A qui doit appartenir l’eau?

Les Zurichois votent le 10 février sur une révision de la loi sur la distribution de l’eau. Point le plus disputé: la participation de privés dans le capital des sociétés de distribution de l’eau potable des communes.
Le sujet a beau être technique, il n’en suscite pas moins un débat passionné à Zurich. Le 10 février, la population doit se prononcer sur une révision de la loi sur l’eau.


A l’origine, il s’agit de rafraîchir un cadre légal touchant à de multiples domaines: évacuation des eaux usées, ou encore normes de sécurité contre les risques d’inondation. Mais une question cristallise toute l’attention dans la campagne: à qui appartient l’eau potable? Car la nouvelle loi permet une privatisation partielle de la distribution de l’eau, une tâche en général réservée aux communes en Suisse.

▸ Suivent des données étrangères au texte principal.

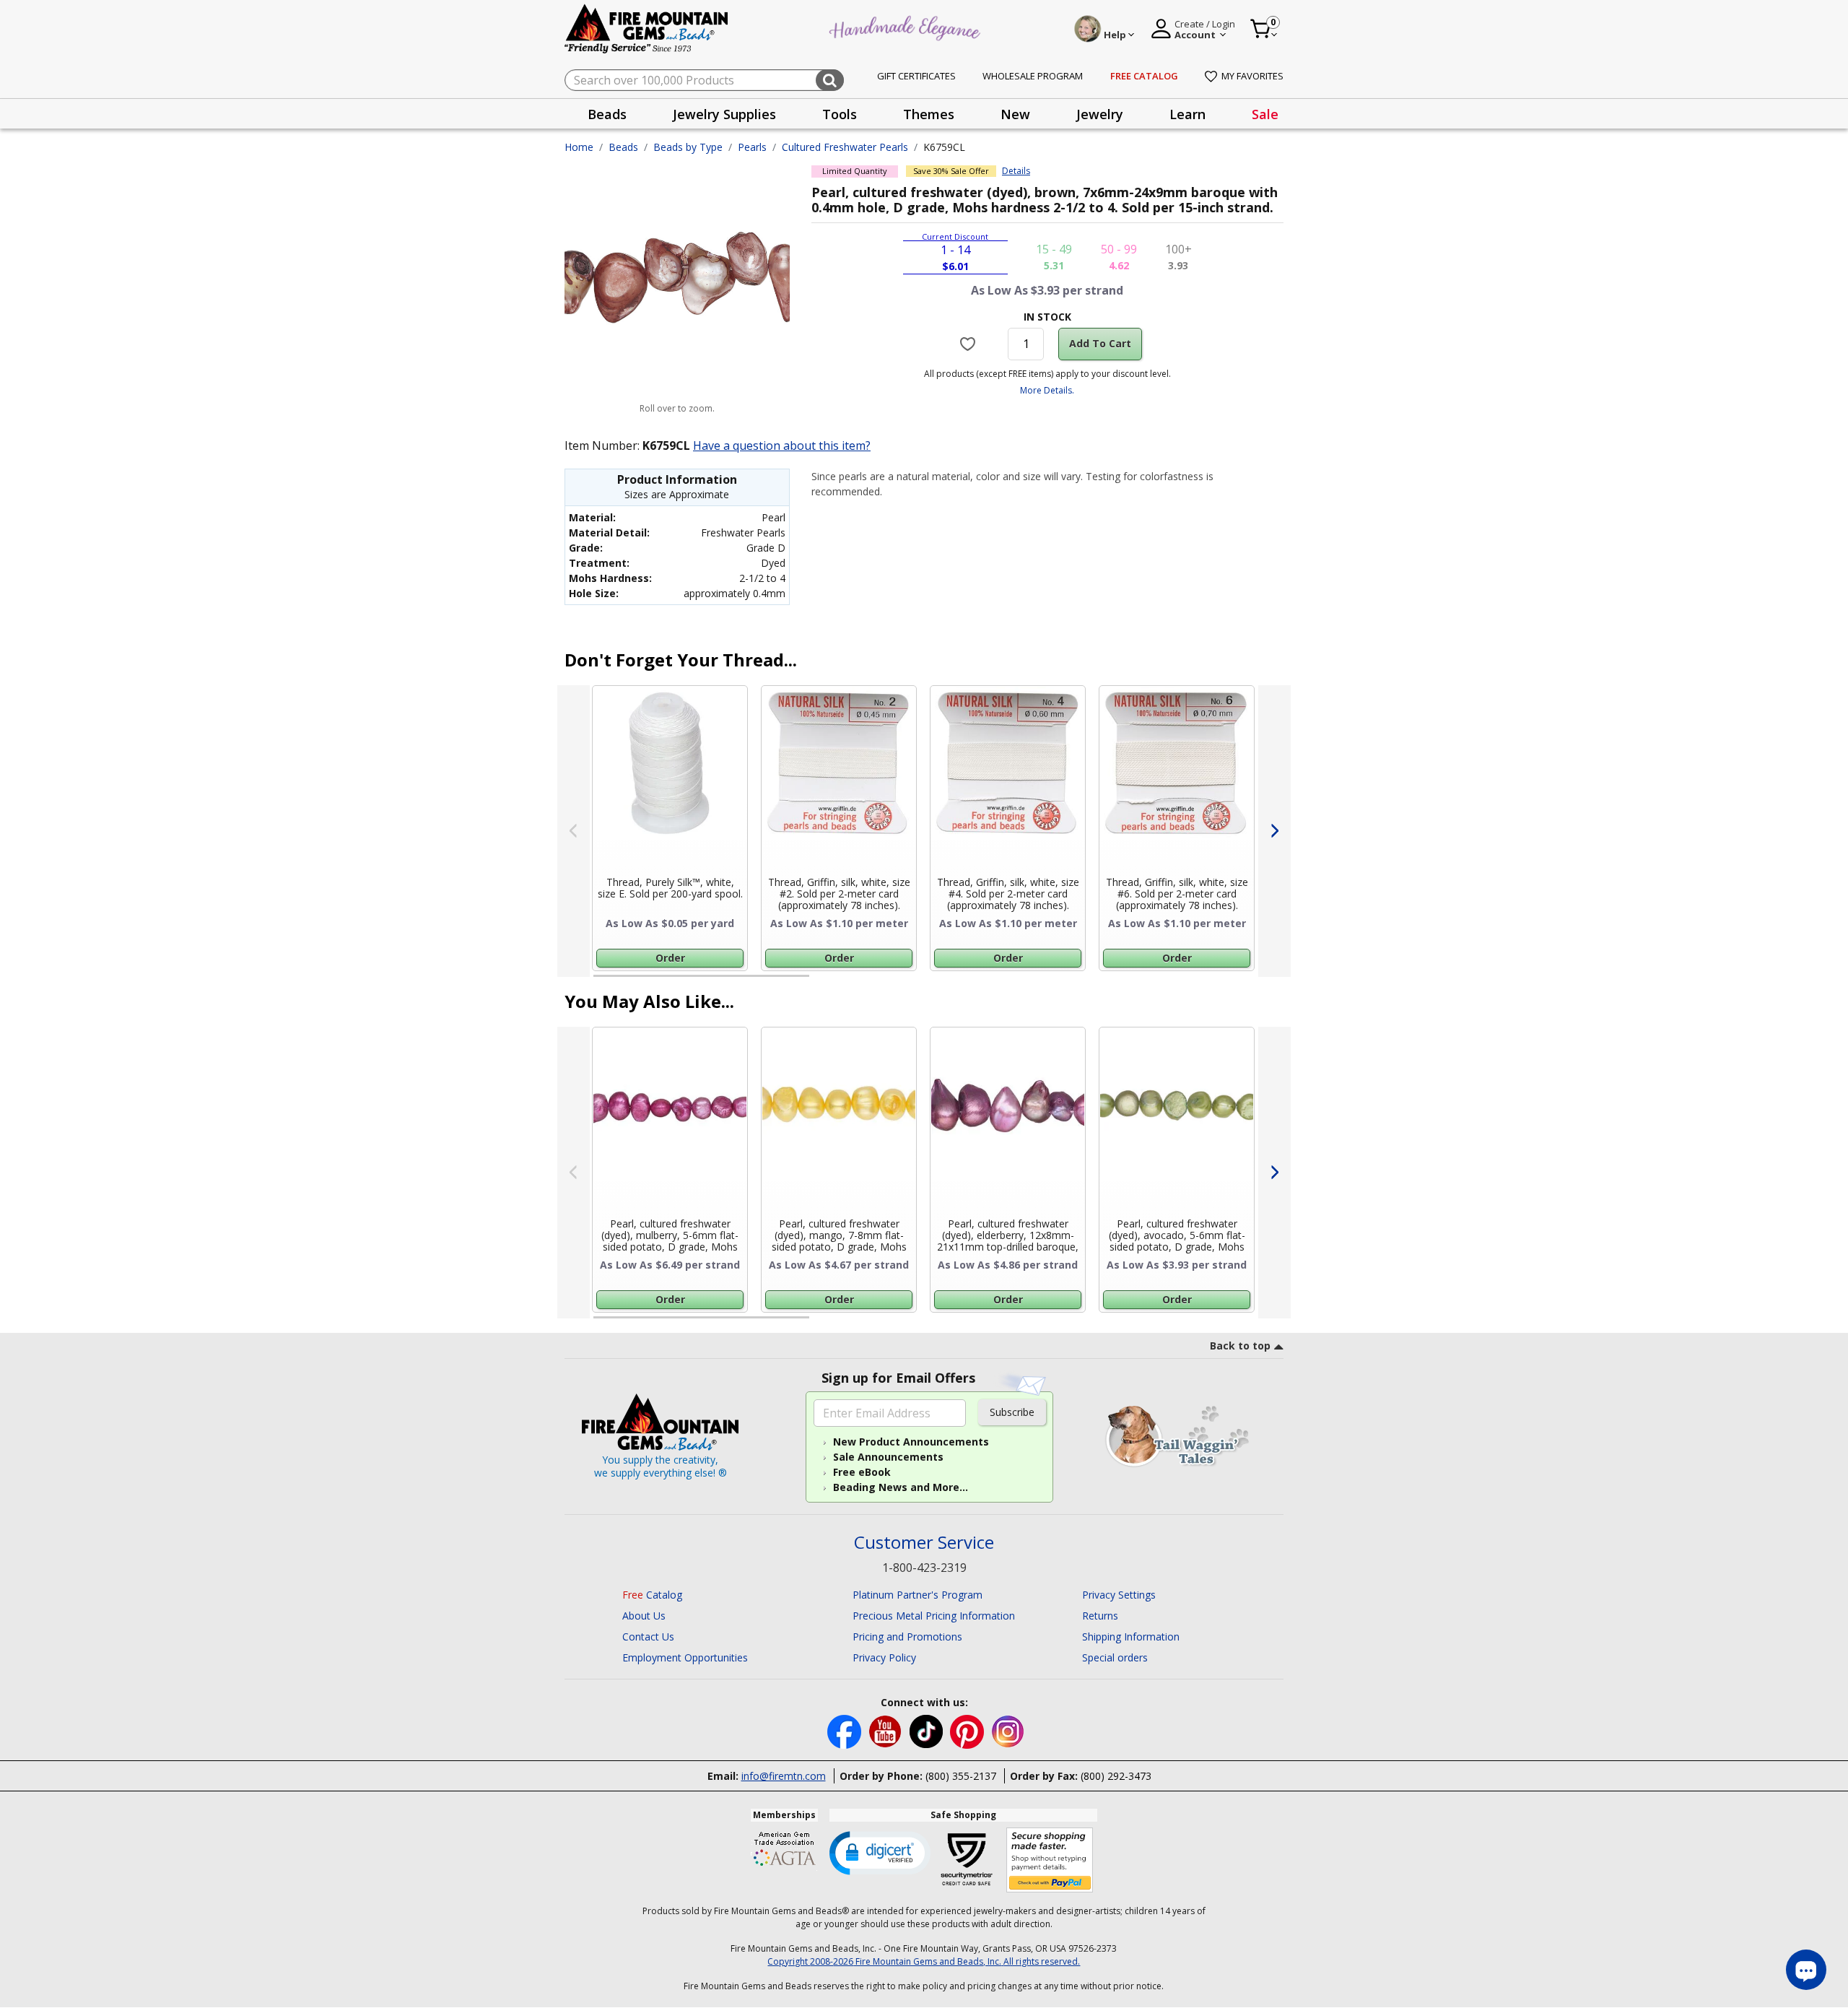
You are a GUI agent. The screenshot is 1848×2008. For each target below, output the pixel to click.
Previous (573, 831)
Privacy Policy (884, 1657)
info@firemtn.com (783, 1776)
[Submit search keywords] (830, 80)
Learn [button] (1187, 114)
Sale (1265, 114)
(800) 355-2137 (960, 1776)
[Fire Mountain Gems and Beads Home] (647, 27)
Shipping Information (1131, 1636)
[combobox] (704, 80)
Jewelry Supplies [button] (724, 114)
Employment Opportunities (685, 1657)
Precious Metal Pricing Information (934, 1615)
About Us (644, 1615)
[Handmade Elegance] (906, 26)
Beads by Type (688, 147)
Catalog (652, 1594)
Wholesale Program (1032, 75)
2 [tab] (823, 982)
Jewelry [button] (1099, 114)
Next (1274, 831)
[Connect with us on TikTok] (928, 1730)
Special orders (1115, 1657)
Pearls (752, 147)
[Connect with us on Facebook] (845, 1730)
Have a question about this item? (782, 445)
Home (579, 147)
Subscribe (1012, 1412)
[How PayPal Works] (1050, 1860)
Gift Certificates (916, 75)
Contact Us (648, 1636)
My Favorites (1252, 75)
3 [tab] (1046, 982)
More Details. (1047, 390)
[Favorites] (970, 343)
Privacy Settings (1119, 1594)
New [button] (1015, 114)
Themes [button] (928, 114)
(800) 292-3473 (1116, 1776)
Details (1016, 171)
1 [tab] (600, 982)
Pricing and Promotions (907, 1636)
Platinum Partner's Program (917, 1594)
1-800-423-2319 (924, 1567)
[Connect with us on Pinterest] (968, 1730)
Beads (623, 147)
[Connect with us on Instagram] (1008, 1730)
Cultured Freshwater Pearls (845, 147)
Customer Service (924, 1542)
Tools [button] (839, 114)
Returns (1100, 1615)
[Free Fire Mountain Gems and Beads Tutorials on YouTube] (886, 1730)
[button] (879, 1852)
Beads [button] (607, 114)
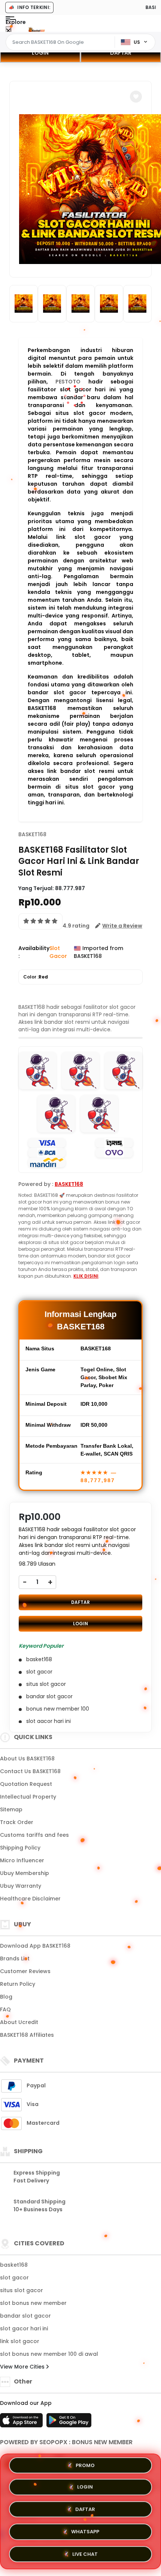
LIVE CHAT (85, 2551)
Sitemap (11, 1809)
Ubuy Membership (24, 1873)
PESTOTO (67, 381)
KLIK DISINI (85, 1276)
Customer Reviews (25, 1971)
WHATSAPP (85, 2531)
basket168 (14, 2265)
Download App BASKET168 (35, 1946)
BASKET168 (32, 834)
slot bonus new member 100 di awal (49, 2354)
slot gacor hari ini (24, 2328)
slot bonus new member (33, 2303)
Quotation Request (26, 1784)
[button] (136, 97)
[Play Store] (68, 2422)
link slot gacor (19, 2341)
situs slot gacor (21, 2290)
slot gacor (14, 2277)
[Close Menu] (8, 31)
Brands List (15, 1958)
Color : (35, 977)
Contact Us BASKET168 (30, 1771)
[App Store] (22, 2422)
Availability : (33, 952)
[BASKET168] (37, 29)
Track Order (16, 1822)
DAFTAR (120, 53)
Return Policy (17, 1984)
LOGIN (40, 53)
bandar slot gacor (25, 2315)
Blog (6, 1996)
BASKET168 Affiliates (27, 2035)
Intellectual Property (28, 1796)
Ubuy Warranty (20, 1886)
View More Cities (23, 2366)
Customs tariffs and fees (34, 1835)
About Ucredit (19, 2022)
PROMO (85, 2468)
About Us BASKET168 (27, 1758)
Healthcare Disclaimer (30, 1898)
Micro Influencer (22, 1860)
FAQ (5, 2009)
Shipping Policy (20, 1847)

A la demande de la droite majoritaire au parlement, l’exécutif a introduit dans sa nouvelle loi la possibilité pour les communes d’ouvrir le capital des sociétés de distribution d’eau potable aux entreprises privées, sans devoir obtenir une autorisation cantonale. Avec des restrictions toutefois: les investisseurs privés pourraient acquérir au maximum 49% du capital et les processus de décision resteraient dominés par les autorités communales, qui doivent posséder deux tiers des voix au minimum. La loi exclut en outre la possibilité de réaliser des bénéfices: la redevance doit servir uniquement à couvrir les frais d’exploitation.

Venu défendre la révision de la loi sur l’eau lundi devant les médias, le conseiller d’Etat Markus Kägi (UDC), directeur de la Construction, a rappelé l’existence de ces garde-fous. «Les craintes d’une commercialisation de l’eau sont infondées. Ce nouveau texte apporte au contraire davantage de protection, car il pose un cadre clair. La distribution restera en mains des communes, même si les sociétés s’organisent de manière privée.»

La crainte d’une détérioration

Pas de quoi apaiser les opposants, qui dénoncent une «ouverture vers une privatisation totale» du réseau. L’été dernier, la loi avait été acceptée à 84 contre 77 à la suite d’un débat houleux. Le PS, les Verts, les Vert’libéraux avaient lancé un référendum. Rejoints par les organisations environnementales Pro Natura et WWF, pour qui la loi ne protège pas assez les cours d’eau, ils ont convoqué la presse mardi pour dire tout le mal qu’ils pensent de ce «dangereux revirement».

Fer de lance de l’opposition, le député socialiste Ruedi Lais prédit le pire au cas où le scénario d’une libéralisation se concrétisait: «Pillage des réserves, hausse du prix de l’eau potable pour les ménages, baisse des coûts de fonctionnement au détriment de la sécurité de la qualité de l’approvisionnement.» Et de citer l’exemple de la Grande-Bretagne, où la privatisation de l’eau a conduit à la détérioration du réseau. Berlin, qui a fini par racheter des parts cédées à des privés. Ou encore le village de Vittel, en France, où un collectif d’habitants reproche à Nestlé de surexploiter les nappes phréatiques.

«La distribution de l’eau est entre les mains des communes depuis cent ans. La droite n’a jamais concrètement expliqué ce qu’apporterait l’entrée d’investisseurs privés dans cette activité, ni en quoi une interdiction de la privatisation serait problématique», estime le député. Dans le canton de Zurich, une quarantaine de sociétés de distribution d’eau se trouvent aujourd’hui déjà en mains d’entités privées, «mais il s’agit de coopératives composées des familles historiques et non d’entreprises en quête de rentabilité», rétorque l’élu.

Les élections cantonales en vue

Pour la gauche, qui se profile en défenseur du service public dans ce débat, il s’agit aussi d’un tour de chauffe avant les élections cantonales de mars prochain. La droite, de son côté, reproche à ses adversaires de politiser le débat à outrance et défend une loi qui offre selon elle davantage de pouvoir aux communes. L’intérêt pour les sociétés privées, si elles ne peuvent réaliser de profit? Nouer des partenariats entre distributeurs d’eau et d’autres prestataires, tels que des fournisseurs d’énergie, soulignent les défenseurs de la révision.

Pour Laure Athias, professeure à l’Institut de hautes études en administration publique de l’Université de Lausanne, «l’ouverture du capital au secteur privé ne peut être intéressante que lorsqu’il permet de réaliser des économies d’échelle et d’envergure plus importantes, ou apporte un savoir-faire technologique ou commercial qui manquerait à une [petite] commune. Les incitations à la performance de l’entreprise privée seront d’autant plus importantes qu’elle investit du capital qu’elle peut perdre. Mais le fait que la commune reste majoritaire limite le risque d’une réduction des coûts aux dépens de la qualité.»